Comportamento do IPCA e sua relação com a inflação

Marcos Antonio de Andrade*

29 de outubro de 2020 | 14h00

O Índice de Preços ao Consumidor Amplo (IPCA), que tem por objetivo apresentar indicadores da inflação oficial no mercado brasileiro, acompanha a variação da cesta de produtos e serviços para famílias com renda de 1 a 40 salário-mínimo em diversas regiões metropolitanas brasileiras.

Na mais recente pesquisa divulgada na terceira semana de outubro de 2020, esse indicador apresentou aumento significativo em segmentos importantes como alimentação e bebidas, segundo o IBGE.

O registro desses aumentos preocupa, e muito, porque ambos representam aproximadamente um quarto do orçamento das famílias brasileiras. Os produtos que mais contribuíram para essa aceleração foram: carnes (+4,83%), que registrou aumento pelo quinto mês consecutivo, óleo de soja (+22,34%), arroz (+18,48%), tomate (+14,25%) e leite longa vida (+ 4,26%).

Apesar da importância e peso significativo desses aumentos, a preocupação no momento é identificar quais as razões que motivam esses registros, classificados como desproporcionais, devido a situação atual de mercado. Isto porque, os indicadores de demanda da economia sinalizam cenário de recessão e não de aceleração da economia para o exercício de 2020.

Neste momento, acreditamos que é importante observar com mais propriedade determinados movimentos que estão acontecendo no comportamento de consumo das famílias brasileiras. Não é absurdo considerar que o aumento desproporcional de preços, principalmente nos alimentos e bebidas, possa ser classificado como sazonal, ou seja, movimentos temporais como prazo determinado de duração.

Para reforçar essa teoria seguem dois exemplos:

– Preocupação com uma eventual escassez de determinados produtos, faz com que haja uma procura acentuada por alimentos e bebidas;

– Auxílio emergencial, disponibilizado pelo governo, possibilita manutenção de consumo e até mesmo realização de estoque de alimentos devido ao futuro incerto.
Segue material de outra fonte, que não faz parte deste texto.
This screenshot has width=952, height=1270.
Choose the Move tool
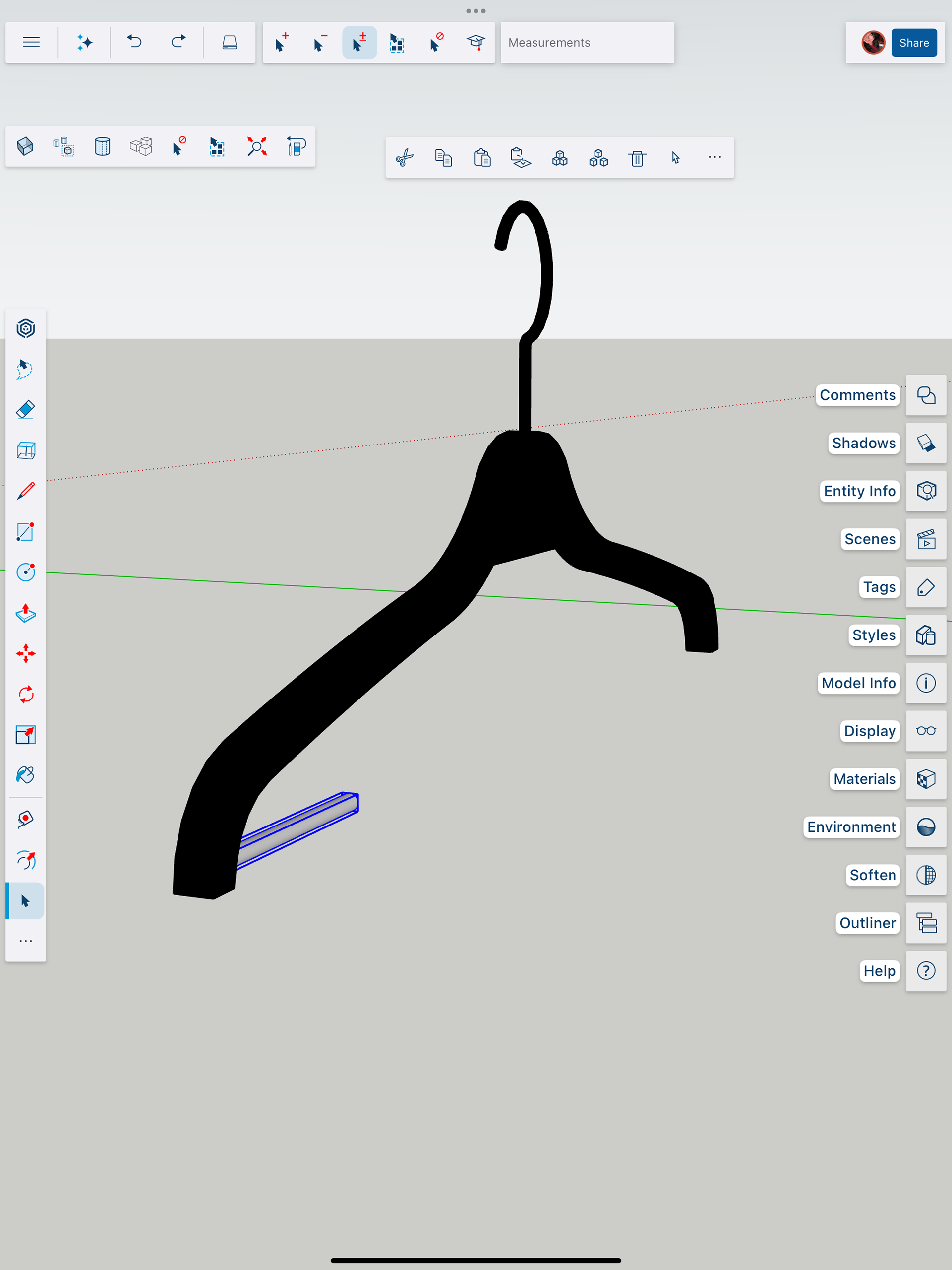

Essas duas variáveis podem justificar parte das distorções registradas nos aumentos dos preços, principalmente alimentos e bebidas. Isto porque, até o momento, os indicadores da economia brasileira não apresentam sinais efetivos de recuperação, além de proporcionar incertezas em relação ao mercado de trabalho e alternativas de geração de renda para as famílias brasileiras.

No entanto, essa alta desproporcional mesmo que classificada como sazonal, representa efetiva preocupação com os indicadores que sinalizam aumento de inflação. Isto porque, o que menos se deseja no cenário atual é um descontrole inflacionário, que deve acarretar aumento desproporcional na taxa de juros e efetivo cenário de incertezas quanto ao futuro do mercado brasileiro.

A volta de um cenário inflacionário compromete de forma significativa a retomada da atividade econômica, retorno dos investimentos e com isso, a possibilidade de geração de novos empregos e renda.

*Marcos Antônio de Andrade é professor na Universidade Presbiteriana Mackenzie na área de Ciências Sociais Aplicadas nos cursos de Administração e Comércio Internacional.